◆ **Instructions for the task**
Starting at the line containing "The image size is (777, 583)." and ending after the line containing "[x=151, y=564]", write those lines out again with "Remove image link" renamed to "Delete image link" and nothing else changed.

── Rows ──

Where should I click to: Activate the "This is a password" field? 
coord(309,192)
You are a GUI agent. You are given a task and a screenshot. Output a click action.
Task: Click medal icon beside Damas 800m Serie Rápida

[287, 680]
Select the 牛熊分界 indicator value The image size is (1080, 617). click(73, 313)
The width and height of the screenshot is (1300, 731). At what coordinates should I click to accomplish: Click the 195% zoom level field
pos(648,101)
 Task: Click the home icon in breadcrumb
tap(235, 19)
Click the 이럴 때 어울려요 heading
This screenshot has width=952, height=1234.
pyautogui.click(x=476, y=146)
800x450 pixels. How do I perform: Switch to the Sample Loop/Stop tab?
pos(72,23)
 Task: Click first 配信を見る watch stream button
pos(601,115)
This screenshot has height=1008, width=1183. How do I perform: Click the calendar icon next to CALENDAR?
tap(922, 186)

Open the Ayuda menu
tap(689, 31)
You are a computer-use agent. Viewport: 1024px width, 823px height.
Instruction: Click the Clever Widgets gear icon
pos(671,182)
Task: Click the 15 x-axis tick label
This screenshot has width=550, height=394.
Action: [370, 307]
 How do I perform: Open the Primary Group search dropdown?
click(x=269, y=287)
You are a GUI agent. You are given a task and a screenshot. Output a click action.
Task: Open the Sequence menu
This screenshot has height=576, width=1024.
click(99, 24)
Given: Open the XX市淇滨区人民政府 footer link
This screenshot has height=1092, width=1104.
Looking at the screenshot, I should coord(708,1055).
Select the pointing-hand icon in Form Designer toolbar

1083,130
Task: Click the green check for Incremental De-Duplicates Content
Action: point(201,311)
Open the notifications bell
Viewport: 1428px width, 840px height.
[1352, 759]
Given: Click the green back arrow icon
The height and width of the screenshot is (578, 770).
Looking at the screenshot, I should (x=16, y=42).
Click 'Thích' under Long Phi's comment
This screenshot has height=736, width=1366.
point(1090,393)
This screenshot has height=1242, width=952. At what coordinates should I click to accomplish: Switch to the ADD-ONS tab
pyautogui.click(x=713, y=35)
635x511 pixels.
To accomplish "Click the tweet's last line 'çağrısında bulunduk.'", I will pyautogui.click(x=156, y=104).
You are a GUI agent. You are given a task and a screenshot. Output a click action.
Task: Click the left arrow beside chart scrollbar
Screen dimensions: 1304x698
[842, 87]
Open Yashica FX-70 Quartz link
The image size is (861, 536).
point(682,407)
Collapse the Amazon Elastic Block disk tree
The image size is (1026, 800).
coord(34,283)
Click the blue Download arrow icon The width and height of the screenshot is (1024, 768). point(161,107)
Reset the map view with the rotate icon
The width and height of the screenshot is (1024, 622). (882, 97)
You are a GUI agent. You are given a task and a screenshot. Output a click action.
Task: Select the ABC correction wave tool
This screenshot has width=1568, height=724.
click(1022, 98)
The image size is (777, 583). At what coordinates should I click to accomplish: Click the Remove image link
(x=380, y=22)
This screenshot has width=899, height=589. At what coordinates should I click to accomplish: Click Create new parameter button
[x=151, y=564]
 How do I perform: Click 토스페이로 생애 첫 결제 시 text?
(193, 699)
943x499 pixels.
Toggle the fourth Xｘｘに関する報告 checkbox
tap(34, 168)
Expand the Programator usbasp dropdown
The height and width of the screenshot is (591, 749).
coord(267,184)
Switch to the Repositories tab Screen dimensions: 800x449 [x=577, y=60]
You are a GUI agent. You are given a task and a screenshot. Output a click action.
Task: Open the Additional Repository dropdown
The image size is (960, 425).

───

◆ **Answer for this exercise**
The image size is (777, 583). At what coordinates should I click to accomplish: Click the Delete image link
(x=380, y=22)
This screenshot has width=899, height=589. At what coordinates should I click to accomplish: Click Create new parameter button
[x=151, y=564]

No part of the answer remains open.